I am building a hierarchy of 4 objects, for which I need to display parent-child relationships through the same query whatever level I start from. Not easy to figure out, but the hint is that none of the object should have identical IDs .

The issue here is that rails maintains a dedicated sequence for each object, so duplicated IDs will appear for sure.

How can I create a sequence to fill a unique_id field which remains unique for all my data ?

Thanks for your help,

Best regards,

Fred

I finally found this solution:

1 - create a sequence to be used by each of concerned objects

class CreateGlobalSequence < ActiveRecord::Migration
  def change
    execute "CREATE SEQUENCE global_seq INCREMENT BY 1 START WITH 1000"
  end
end

2 - Declare this sequence to be used for identity columns in each of concerned models

class BusinessProcess < ActiveRecord::Base

self.sequence_name = "global_seq"
...
end


class BusinessRule < ActiveRecord::Base

self.sequence_name = "global_seq"
...
end

and so on. It works fine.

Rails is great !

Thanks for your help, and best regards,

Fred

Id column for each table is unique identifier for each table record. It will not make any impact on other table Id column.

Don't know why you need this. But you can achieve it by some extent. Like below :

class CreateSimpleModels < ActiveRecord::Migration
  def self.up
    create_table :simple_models do |t|
      t.string :xyz
      t.integer :unique_id
      t.timestamps
    end
    execute "CREATE SEQUENCE simple_models_unique_id_seq OWNED BY
simple_models.unique_id INCREMENT BY 1 START WITH 100000"
  end

  def self.down
    drop_table :simple_models
    execute "DELETE SEQUENCE simple_models_unique_id_seq"
  end
end

But after 100000 record in db it will again going to similar for other model.

The default id column has the identity attribute, which is stored per-table. If your models fit the bill for Single Table Inheritance you'd be able to define a custom id attribute on the base class. In your case since you said it's a hierarchy that might be the way to go.

The harder? (STI is a bit to digest but very powerful) way of doing this involves what I'm working on this similar issue with a shared PAN (Private Account Number in this system) in a shared namespace.

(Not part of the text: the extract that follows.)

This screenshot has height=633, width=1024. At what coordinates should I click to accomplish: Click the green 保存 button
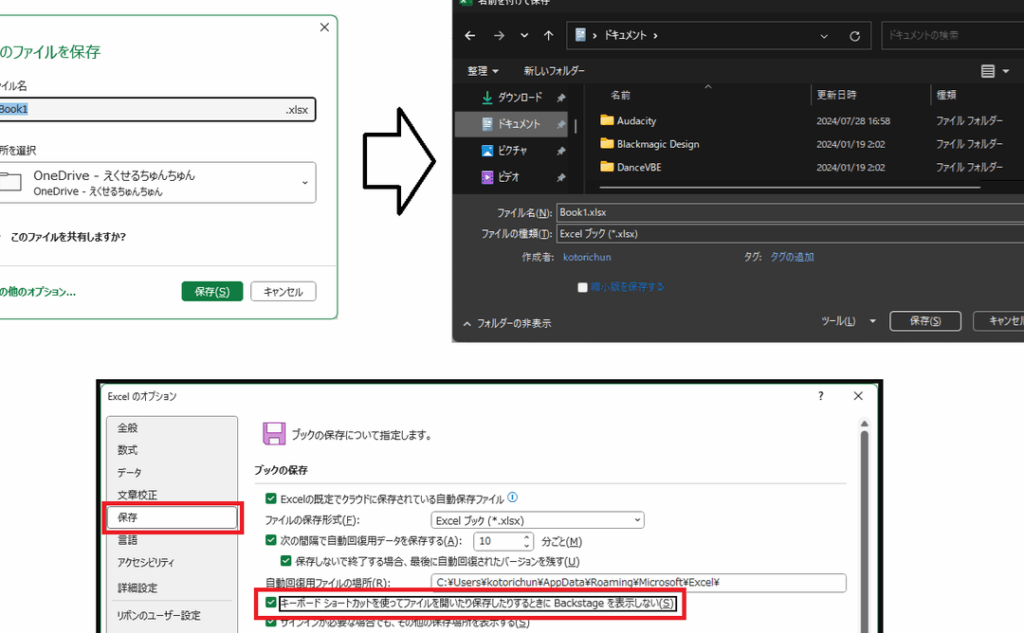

class CreatePans < ActiveRecord::Migration
  def change
    create_table :pans do |t|
      t.string :PAN
      t.timestamps
    end
  end
end

class AddPanIdToCustomers < ActiveRecord::Migration
  def change
    add_column :customers, :pan_id, :integer
  end
end

The first migration will add the ID table, the second adds the foreign key to the customers table. You'll also need to add the relationships to the models has_many :pans and belongs_to :customers . You can then refer to their identity by the :pan_id attribute (however you name it). It's a roundabout way of doing things, but in my case business requirements force it - hacky as it is.